Le bretonisme de Jean-Yves Guiomar : la réédition d’un ouvrage majeur sur les historiens bretons du XIXe siècle

Le bretonisme couv 2 

Le bretonisme (qui n’a rien à voir avec les bretonnismes) est le courant d’idées dans lequel se retrouvent les historiens qui décrivent l’histoire de la Bretagne comme hétérogène par rapport à celle du reste de la France. Ce courant émerge dans la première moitié du dix-neuvième siècle et c’est Arthur de la Borderie qui invente le terme sous la forme de l’adjectif bretoniste. Il y avait un réel intérêt à étudier cette mouvance, dont on peut encore retrouver certaines thèses ici ou là dans des ouvrages plus ou moins récents, comme si notre regard sur l’histoire de la Bretagne devait se figer indéfiniment en dépit des acquis constamment renouvelés de la recherche.

Guiomar Jean-Yves-2

Cette étude, c’est Jean-Yves Guiomar (1940-2017) (photo c. 2000) qui l’a menée en moins de quatre ans, entre 1982 et 1986, année de sa soutenance de thèse, précisément consacrée au bretonisme. Originaire de Lambézellec (qui n’avait pas encore été rattachée à Brest), il fut un chercheur passionné et, sur la base de connaissances phénoménales, l’auteur de plusieurs dizaines d’ouvrages et d’articles, dans lesquels il a décrypté tour à tour ou en même temps l’histoire, mais aussi "l’invention" de la Bretagne, ainsi que l’idéologie nationale, ses deux grands centres d’intérêt.

Signe de l’intérêt suscité par sa thèse, elle est publiée dès 1987 par la SHAB (Société d’histoire et d’archéologie de Bretagne). Michel Denis, qui fut son directeur de thèse, préfaçait cette première édition.

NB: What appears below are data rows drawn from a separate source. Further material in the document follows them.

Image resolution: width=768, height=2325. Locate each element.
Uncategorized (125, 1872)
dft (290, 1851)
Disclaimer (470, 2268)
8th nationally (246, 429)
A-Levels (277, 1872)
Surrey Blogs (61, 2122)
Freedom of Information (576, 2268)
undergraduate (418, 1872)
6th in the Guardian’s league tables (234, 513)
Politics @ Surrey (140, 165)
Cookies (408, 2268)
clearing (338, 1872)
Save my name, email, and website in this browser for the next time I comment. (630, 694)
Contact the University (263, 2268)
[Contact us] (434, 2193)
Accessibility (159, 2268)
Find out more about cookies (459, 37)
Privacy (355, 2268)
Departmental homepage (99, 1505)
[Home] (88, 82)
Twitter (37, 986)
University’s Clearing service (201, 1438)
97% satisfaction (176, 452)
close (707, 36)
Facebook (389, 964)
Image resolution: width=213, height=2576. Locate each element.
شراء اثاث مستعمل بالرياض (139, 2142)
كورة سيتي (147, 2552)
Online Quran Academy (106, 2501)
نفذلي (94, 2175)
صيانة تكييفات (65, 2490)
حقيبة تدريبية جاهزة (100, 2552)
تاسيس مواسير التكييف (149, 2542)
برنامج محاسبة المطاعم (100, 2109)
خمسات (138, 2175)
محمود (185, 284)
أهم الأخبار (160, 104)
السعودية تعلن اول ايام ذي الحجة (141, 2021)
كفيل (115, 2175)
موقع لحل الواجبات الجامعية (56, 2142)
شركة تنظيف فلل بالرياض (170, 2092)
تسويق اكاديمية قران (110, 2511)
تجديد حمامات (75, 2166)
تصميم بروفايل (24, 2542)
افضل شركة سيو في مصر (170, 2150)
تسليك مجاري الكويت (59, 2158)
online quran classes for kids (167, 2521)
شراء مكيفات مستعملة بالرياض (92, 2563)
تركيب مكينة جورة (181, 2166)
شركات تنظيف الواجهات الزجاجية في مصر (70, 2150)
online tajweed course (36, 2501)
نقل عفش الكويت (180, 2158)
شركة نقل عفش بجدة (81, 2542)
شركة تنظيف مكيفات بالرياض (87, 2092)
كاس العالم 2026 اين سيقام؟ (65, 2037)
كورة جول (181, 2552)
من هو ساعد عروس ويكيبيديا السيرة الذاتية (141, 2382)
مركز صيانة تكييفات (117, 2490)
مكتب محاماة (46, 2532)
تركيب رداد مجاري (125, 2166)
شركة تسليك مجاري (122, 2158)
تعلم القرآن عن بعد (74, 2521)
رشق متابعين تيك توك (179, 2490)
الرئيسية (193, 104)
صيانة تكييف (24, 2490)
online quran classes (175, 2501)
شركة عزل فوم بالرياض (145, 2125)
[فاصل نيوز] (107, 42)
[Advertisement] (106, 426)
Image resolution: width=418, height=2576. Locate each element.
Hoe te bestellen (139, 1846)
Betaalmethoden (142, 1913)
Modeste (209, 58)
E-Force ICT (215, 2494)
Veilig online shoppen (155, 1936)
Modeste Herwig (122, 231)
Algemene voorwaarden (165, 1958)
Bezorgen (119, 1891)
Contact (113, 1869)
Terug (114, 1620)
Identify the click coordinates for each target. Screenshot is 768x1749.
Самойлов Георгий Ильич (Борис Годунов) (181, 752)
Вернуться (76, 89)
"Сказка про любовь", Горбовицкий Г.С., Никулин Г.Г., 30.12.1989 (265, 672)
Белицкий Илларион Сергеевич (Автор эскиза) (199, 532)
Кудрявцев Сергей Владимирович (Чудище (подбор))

Dans un ouvrage fondé sur "les plus solides méthodes universitaires", écrivait-il, Jean-Yves Guiomar "comme tant d’autres s’est demandé avec fierté, mais avec lucidité ce que c’est que d’être breton." Si ce n’est qu’il s’est interdit "les simplifications déformatrices de tout bord" et donnait "ses lettres de noblesse à l’histoire spécifiquement culturelle de la Bretagne". 

Le bretonisme étant épuisé depuis longtemps, une nouvelle édition en a été préparée et coordonnée à l’initiative de la SHAB par Philippe Guigon et vient d’être publiée aux Presses universitaires de Rennes, donnant ainsi à chacun la possibilité de découvrir ou redécouvrir "un vaste mouvement de connaissance qui a permis la transmission au monde moderne d’un héritage prestigieux". Cette histoire, Jean-Yves Guiomar l’aborde sous trois angles différents :

  • celui des milieux formés par les sociétés savantes et l’Association bretonne
  • celui des débats soulevés, des courants qui s’affrontent, tel celui qui oppose les bretonistes, tenants d’une Bretagne receltisée au ve siècle, et les romanistes attachés à une Bretagne prolongeant l’Armorique gallo-romaine 
  • celui de la construction d’une Bretagne comme une terre celtique, patrie des saints et des héros. 

La réédition a fait l’objet d’une présentation lors du congrès de SHAB à Vannes le 7 septembre dernier. On lira ci-après le texte des interventions de Philippe Guigon, historien et secrétaire général de la SHAB, et de Marie-Thérèse Lorain, historienne et amie de longue date de Jean-Yves Guiomar. Merci à eux de m’avoir autorisé à publier leur texte sur ce blog.

  • Jean-Yves Guiomar. Le bretonisme. Les historiens bretons au XIXe siècle. Avant-propos de Bruno Isbled. Préfaces de Michel Denis et de Jean Le Bihan. Postface de Marie-Thérèse Lorain. Nouvelle édition coordonnée par Philippe Guigon. Presses universitaires de Rennes, 2019, 457 p.
  • La réédition comporte un cahier d’illustrations de 24 pages, une bibliographie des travaux de Jean-Yves Guiomar et un index des noms de personnes et de lieux.

À noter également :

  • Jean-Yves Guiomar. Peuple, région, nation. Brest, Université de Bretagne occidentale, 2015. (Collection Lire et relire). Reprise de dix-sept articles dispersés de l’auteur, incluant deux inédits.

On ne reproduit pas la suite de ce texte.